> _What is being asked_
Format the entries below as a JSON list of strings, one string per line, leaving out blank lines.

[A data block]
☆ ☆ ☆ ☆ ☆

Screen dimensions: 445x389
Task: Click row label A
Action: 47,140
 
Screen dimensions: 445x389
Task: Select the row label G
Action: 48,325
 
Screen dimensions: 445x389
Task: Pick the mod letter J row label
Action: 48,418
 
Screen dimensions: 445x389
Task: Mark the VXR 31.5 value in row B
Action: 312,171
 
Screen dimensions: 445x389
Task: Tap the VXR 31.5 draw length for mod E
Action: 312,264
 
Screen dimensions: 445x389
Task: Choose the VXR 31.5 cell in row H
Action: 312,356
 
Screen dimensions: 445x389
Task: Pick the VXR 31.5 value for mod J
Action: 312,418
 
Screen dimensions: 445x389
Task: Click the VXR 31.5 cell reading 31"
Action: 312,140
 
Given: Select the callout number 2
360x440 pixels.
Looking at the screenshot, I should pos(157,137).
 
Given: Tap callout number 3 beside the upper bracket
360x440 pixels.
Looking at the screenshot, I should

☆ ☆ ☆ ☆ ☆

> _Response_
[
  "Screen dimensions: 445x389",
  "Task: Click row label A",
  "Action: 47,140",
  "Screen dimensions: 445x389",
  "Task: Select the row label G",
  "Action: 48,325",
  "Screen dimensions: 445x389",
  "Task: Pick the mod letter J row label",
  "Action: 48,418",
  "Screen dimensions: 445x389",
  "Task: Mark the VXR 31.5 value in row B",
  "Action: 312,171",
  "Screen dimensions: 445x389",
  "Task: Tap the VXR 31.5 draw length for mod E",
  "Action: 312,264",
  "Screen dimensions: 445x389",
  "Task: Choose the VXR 31.5 cell in row H",
  "Action: 312,356",
  "Screen dimensions: 445x389",
  "Task: Pick the VXR 31.5 value for mod J",
  "Action: 312,418",
  "Screen dimensions: 445x389",
  "Task: Click the VXR 31.5 cell reading 31\"",
  "Action: 312,140",
  "Given: Select the callout number 2",
  "360x440 pixels.",
  "Looking at the screenshot, I should pos(157,137).",
  "Given: Tap callout number 3 beside the upper bracket",
  "360x440 pixels.",
  "Looking at the screenshot, I should"
]